Sarah Skinner 1 , 2 , Mor Diaw 3 , Maïmouna Ndour Mbaye 4 , Philippe Joly 1 , 2 , 5 , Céline Renoux 1 , 2 , 5 , Céline Masson 4 , Charlotte Cuerq 6 , Philomène Lopez 7 , Malick Ndour 7 , Demba Diedhiou 4 , Djiby Sow 4 , Saliou Diop 8 , Abdoulaye Samb 3 , Vincent Pialoux 1 , 2 , 9 , Philippe Connes 1 , 2 , 9 , *
15 February 2019
Fasting glucose (FG) and glycated hemoglobin A1c (HbA1c) perform sub-optimally in people of African origin, especially in individuals with sickle-cell trait (SCT).

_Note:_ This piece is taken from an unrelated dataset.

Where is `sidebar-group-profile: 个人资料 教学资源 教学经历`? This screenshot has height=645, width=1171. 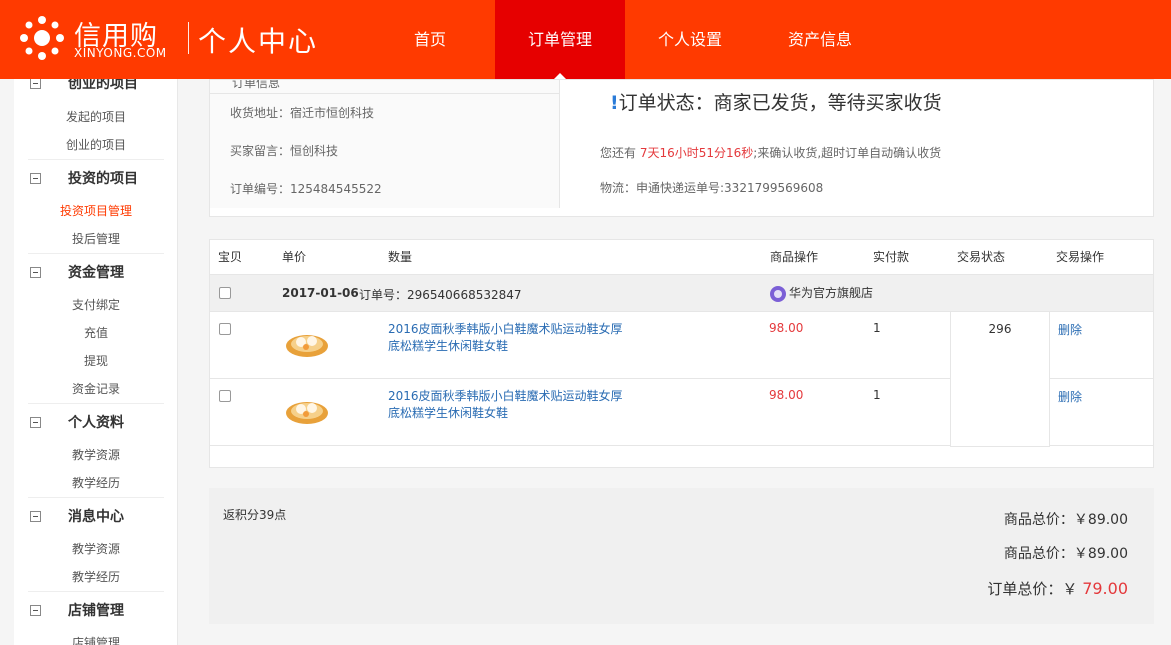 sidebar-group-profile: 个人资料 教学资源 教学经历 is located at coordinates (96, 450).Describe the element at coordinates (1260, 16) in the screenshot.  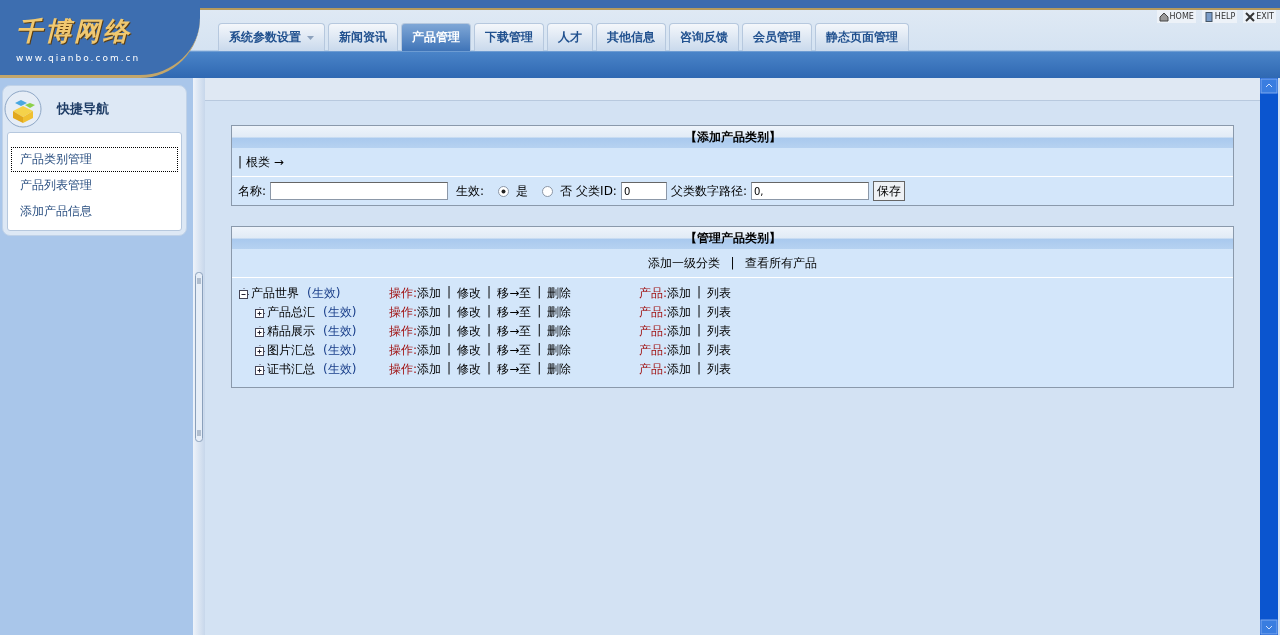
I see `top-link: EXIT` at that location.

The purpose of this study was to compare the relationships between HbA1c, FG, and fructosamine in individuals from Senegal with and without SCT. HbA1c, FG, and fructosamine were measured in 203 adults from Senegal (100 control: 45 with type 2 diabetes (T2D); 103 SCT: 51 with T2D). Significant, positive correlations were observed between HbA1c and FG, fructosamine and FG, and fructosamine and HbA1c in both groups. The limits of agreement were inappropriately large in both groups for the Bland-Altman plots of HbA1c and FG (control: -95.97 to 83.97%; SCT: -115.9 to 91.52%), fructosamine and FG (control: -100.6 to 99.89%; SCT: -105.6 to 100.6%), and fructosamine and HbA1c (control: -52.03 to 38.98%; SCT: -88.04 to 71.41%). In both groups, the greatest proportion of subjects were considered above the clinical cut-point for hyperglycemia when fructosamine was used as the criterion (control: 33%; SCT: 44.6%), and the lowest percentage of subjects were classified as over the clinical cut-point when HbA1c was used as the criterion (control: 21%; SCT: 27.7%).Substantial disparities between HbA1c, FG, and fructosamine were observed in both groups, and these differences were exaggerated in the SCT group. Therefore, these three biomarkers should not be considered to be interchangeable measures of glycemic control. These biomarkers should be used thoughtfully, and special care should be taken when using them in individuals with SCT.